Today, cell phones have added convenient features and applications, simplifying our everyday lives. For instance, Zack could only use his phone to figure out the time when someone on the other extension was relaying it, while 70% of the survey group most often checks their phones and computers for the time. Additionally, cameras in Zack’s day still required film. A camera phone, to Zack, might sound like some high tech spy device; however, today, the camera phone is the most popular photography mean as 70% of those surveyed claimed they use their camera phones more than their digital cameras.
“Engaging and reaching the Hispanic consumer, through mobile phones, has high impact on sales potentials for brands. Statistics prove it is a great way to drive engagement and increase brand market share,” said George L. San Jose, President and Chief Operating Officer of The San Jose Group.

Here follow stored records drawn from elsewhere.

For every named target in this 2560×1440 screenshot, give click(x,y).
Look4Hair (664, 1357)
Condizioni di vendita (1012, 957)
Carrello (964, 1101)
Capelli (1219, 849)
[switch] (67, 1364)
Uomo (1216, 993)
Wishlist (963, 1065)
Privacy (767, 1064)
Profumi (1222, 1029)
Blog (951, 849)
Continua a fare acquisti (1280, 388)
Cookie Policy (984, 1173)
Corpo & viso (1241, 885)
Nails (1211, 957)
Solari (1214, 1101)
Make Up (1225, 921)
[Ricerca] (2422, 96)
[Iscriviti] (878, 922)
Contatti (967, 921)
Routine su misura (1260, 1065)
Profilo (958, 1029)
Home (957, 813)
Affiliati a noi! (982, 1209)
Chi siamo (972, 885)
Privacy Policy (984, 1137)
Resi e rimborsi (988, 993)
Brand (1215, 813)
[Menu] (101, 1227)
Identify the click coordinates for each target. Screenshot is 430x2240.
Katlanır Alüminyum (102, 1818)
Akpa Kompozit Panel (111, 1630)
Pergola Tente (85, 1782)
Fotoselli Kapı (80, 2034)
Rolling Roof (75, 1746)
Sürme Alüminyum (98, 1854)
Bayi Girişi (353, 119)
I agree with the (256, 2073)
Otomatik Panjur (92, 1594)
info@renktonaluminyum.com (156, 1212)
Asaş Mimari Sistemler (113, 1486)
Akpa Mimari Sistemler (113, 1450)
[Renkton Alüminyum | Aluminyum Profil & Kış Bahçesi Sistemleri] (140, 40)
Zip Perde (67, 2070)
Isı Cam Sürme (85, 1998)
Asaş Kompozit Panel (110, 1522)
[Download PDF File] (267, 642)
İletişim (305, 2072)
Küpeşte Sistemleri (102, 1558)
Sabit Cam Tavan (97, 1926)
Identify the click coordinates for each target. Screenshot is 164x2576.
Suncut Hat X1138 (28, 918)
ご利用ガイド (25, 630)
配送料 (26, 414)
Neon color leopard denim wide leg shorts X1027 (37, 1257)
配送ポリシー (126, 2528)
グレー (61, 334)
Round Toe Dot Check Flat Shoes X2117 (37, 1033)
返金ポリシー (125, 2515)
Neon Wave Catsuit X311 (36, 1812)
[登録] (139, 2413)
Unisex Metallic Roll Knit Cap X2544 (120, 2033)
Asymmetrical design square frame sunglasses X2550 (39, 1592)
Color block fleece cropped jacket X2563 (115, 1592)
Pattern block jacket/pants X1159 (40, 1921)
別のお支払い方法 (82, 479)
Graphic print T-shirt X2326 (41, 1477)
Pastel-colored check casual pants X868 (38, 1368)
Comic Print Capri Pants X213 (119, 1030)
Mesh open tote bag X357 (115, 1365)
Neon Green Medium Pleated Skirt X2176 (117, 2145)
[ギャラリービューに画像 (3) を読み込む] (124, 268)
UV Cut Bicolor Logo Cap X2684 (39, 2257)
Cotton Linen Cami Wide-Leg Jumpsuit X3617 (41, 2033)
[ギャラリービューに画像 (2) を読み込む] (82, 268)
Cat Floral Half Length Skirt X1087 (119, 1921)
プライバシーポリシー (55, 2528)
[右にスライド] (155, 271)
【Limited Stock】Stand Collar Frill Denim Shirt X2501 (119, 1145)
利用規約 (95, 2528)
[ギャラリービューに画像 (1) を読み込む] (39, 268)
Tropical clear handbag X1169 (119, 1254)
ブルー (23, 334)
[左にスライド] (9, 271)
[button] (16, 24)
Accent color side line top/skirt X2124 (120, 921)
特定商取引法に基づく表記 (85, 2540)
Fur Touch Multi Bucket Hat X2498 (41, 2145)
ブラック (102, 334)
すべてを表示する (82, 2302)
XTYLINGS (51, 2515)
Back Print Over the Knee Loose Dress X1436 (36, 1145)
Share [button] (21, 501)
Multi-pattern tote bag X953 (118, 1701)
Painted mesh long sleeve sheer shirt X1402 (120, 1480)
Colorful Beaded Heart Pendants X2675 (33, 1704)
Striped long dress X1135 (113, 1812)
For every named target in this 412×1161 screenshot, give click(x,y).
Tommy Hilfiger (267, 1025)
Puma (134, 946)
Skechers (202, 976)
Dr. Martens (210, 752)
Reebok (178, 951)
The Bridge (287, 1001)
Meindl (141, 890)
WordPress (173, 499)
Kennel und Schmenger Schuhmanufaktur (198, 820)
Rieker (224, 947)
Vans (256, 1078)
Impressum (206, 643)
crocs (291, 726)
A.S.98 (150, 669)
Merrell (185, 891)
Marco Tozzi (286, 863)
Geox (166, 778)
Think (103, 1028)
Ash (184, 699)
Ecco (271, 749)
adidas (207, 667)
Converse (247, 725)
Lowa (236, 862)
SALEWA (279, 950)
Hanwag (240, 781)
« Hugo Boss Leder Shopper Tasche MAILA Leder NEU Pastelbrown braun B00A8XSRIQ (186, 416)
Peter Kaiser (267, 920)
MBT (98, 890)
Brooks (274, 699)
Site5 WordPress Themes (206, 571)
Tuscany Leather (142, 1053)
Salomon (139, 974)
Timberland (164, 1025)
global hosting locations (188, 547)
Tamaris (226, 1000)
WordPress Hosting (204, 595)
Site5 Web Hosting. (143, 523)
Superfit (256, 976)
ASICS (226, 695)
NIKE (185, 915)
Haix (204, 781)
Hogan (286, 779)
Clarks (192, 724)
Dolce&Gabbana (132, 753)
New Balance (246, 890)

What does this mean for advertisers?
People are on their cell phones for a variety of different reasons multiple times a day. During much of that time, they are browsing the internet: ninety percent of those surveyed claim to browse the internet multiple times a day; the number jumped to 100% within the Hispanic population. Browsing ranked even higher than texting as the top use of the cell phone. Because consumers, particularly Hispanic consumers, are so tuned in to their phones, cell phones are one of the best places to reach them. While Zack might have remembered your billboard back in the 1980s, perhaps today he would better remember your banner on his browser or mobile app.